Pregnancy comprises a period in a woman's life in which the circulatory system is subjected to hemodynamical and biochemical changes. During this period, while restructuring blood vessels and exchanging maternal-fetal products there is an increased risk of developing chronic venous disease (CVD), which may have an echo in life after childbirth for both mother and child. Previously, we investigated that pregnancy-associated CVD involves changes in placental architecture at angiogenesis, lymphangiogenesis and villi morphology compared with healthy controls (HC) with no history of CVD. We aimed to more deeply investigate the oxidative stress response in placenta from women with CVD versus HC through several markers (NRF2, KEAP1, CUL3, GSK-3ß). An observational, analytical, and prospective cohort study was conducted on 114 women in their third trimester of pregnancy (32 weeks). A total of 62 participants were clinically diagnosed with CVD. In parallel, 52 controls with no history of CVD (HC) were studied.
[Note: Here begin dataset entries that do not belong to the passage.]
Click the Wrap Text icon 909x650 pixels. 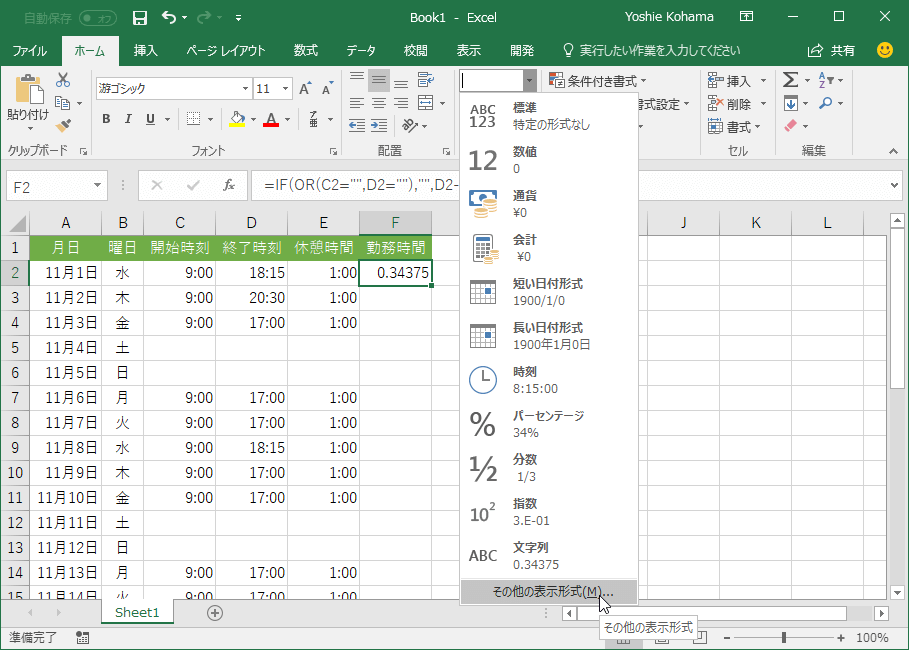(x=424, y=80)
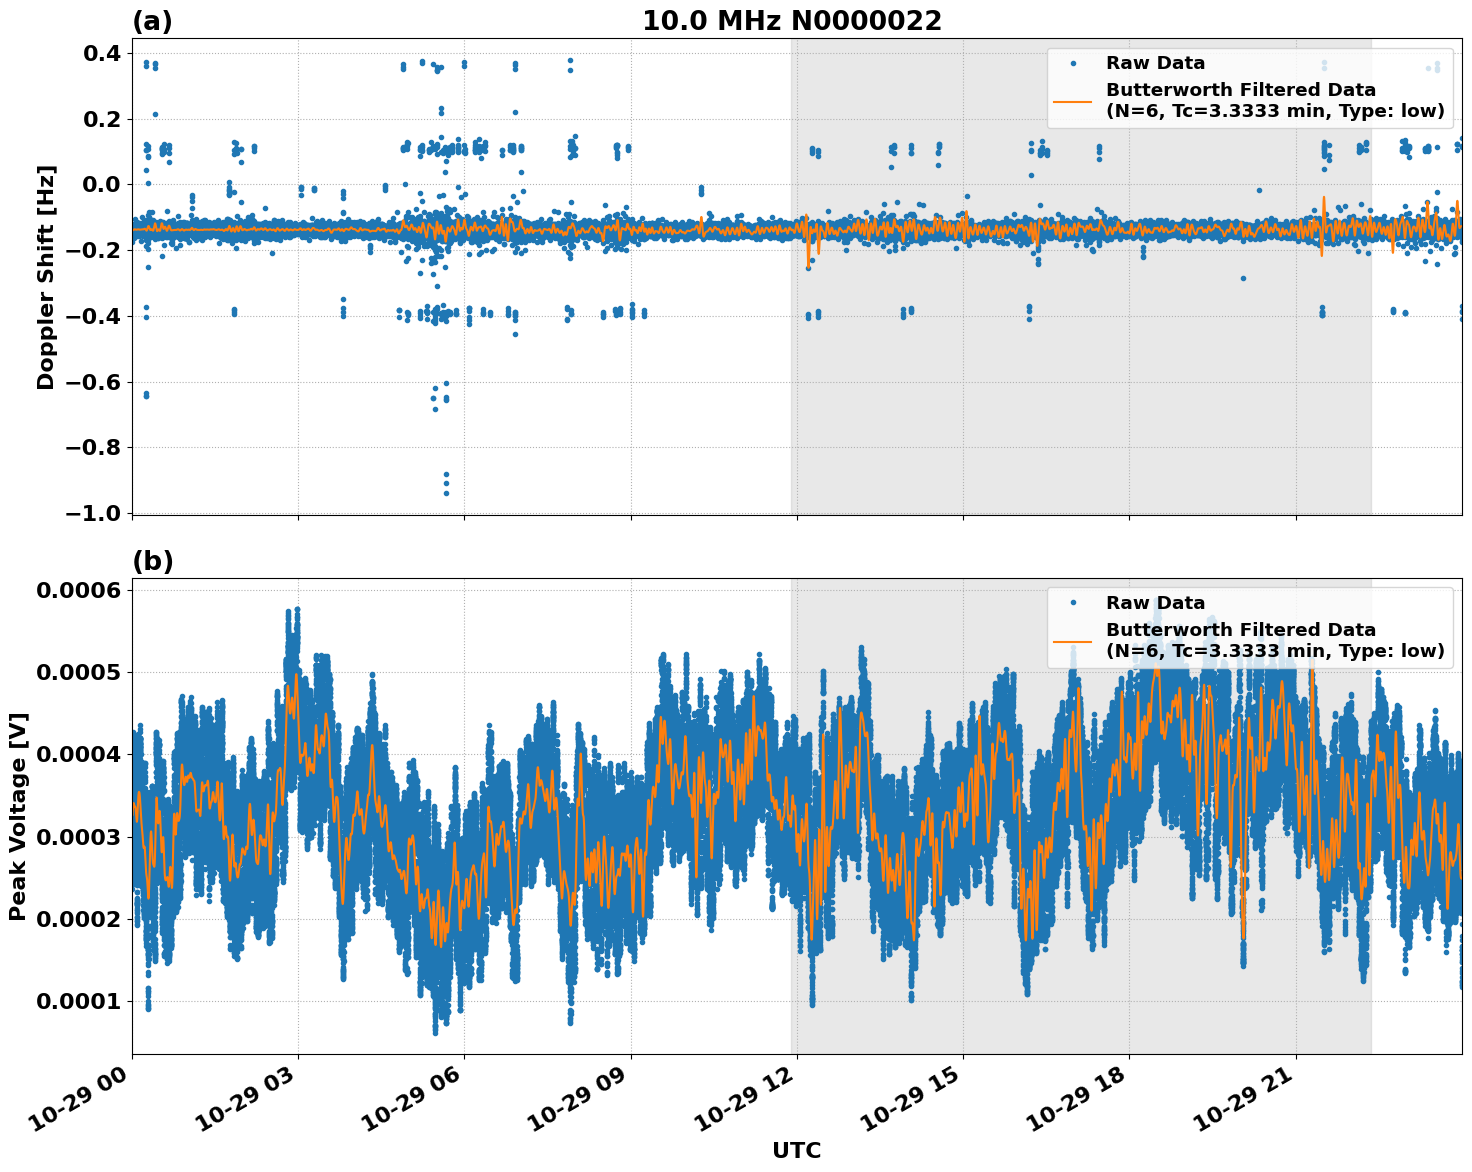The height and width of the screenshot is (1172, 1472).
Task: Click the Raw Data dot marker in panel (a) legend
Action: [1075, 62]
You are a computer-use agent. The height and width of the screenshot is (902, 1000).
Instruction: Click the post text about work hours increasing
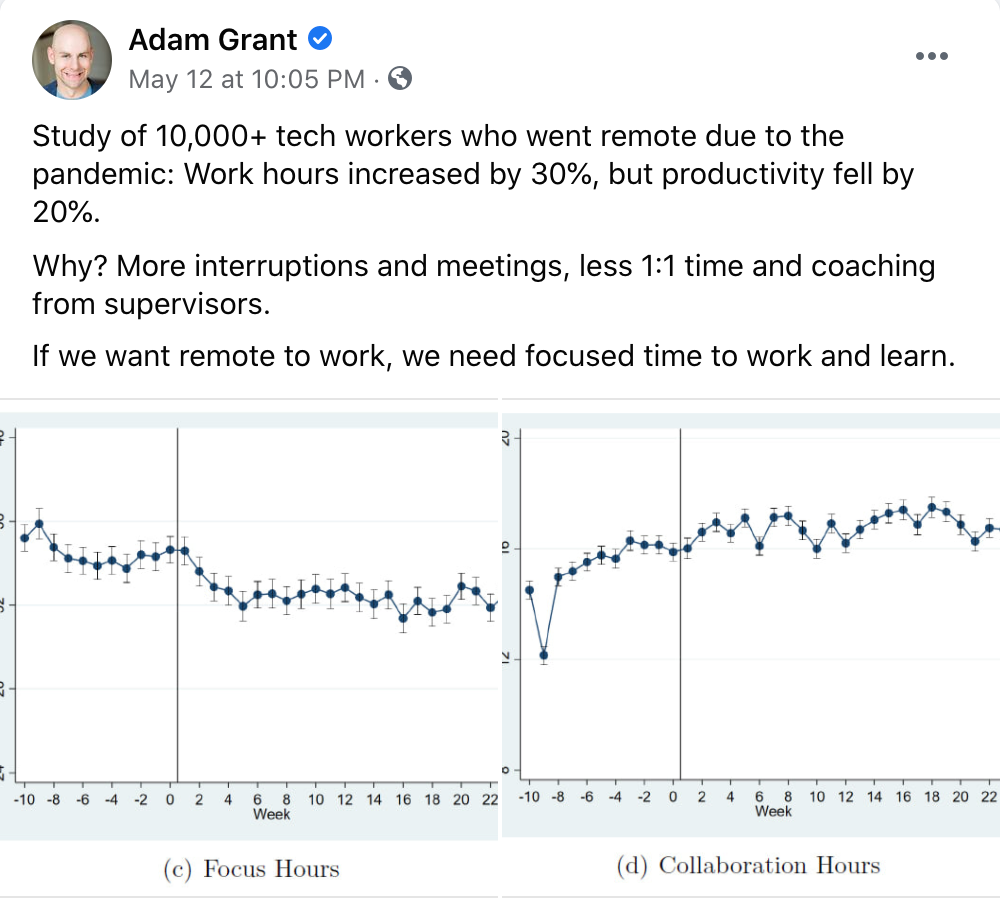[x=473, y=174]

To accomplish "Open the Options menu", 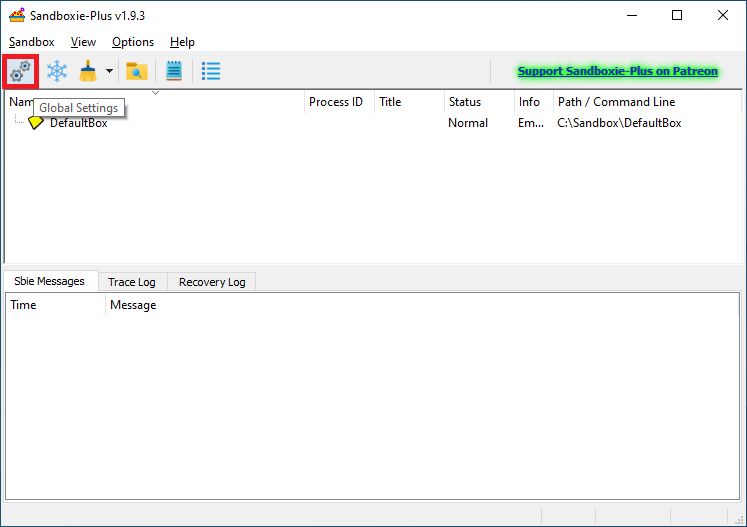I will [x=133, y=42].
Gene and protein expressions of NRF2, KEAP1, CUL3, GSK-3ß were analyzed by real-time polymerase chain reaction (RT-qPCR) and immunohistochemistry. Nrf2 gene and protein expression was significantly greater in placental villi of women with CVD, while Keap1, CUL-3 and GSK-3ß gene and protein expressions were significantly lower. Our results defined an aberrant gene and protein expression of Nrf2 and some of their main regulators Keap1, CUL-3 and GSK-3 ß in the placenta of women with CVD, which could be an indicator of an oxidative environment observed in this tissue.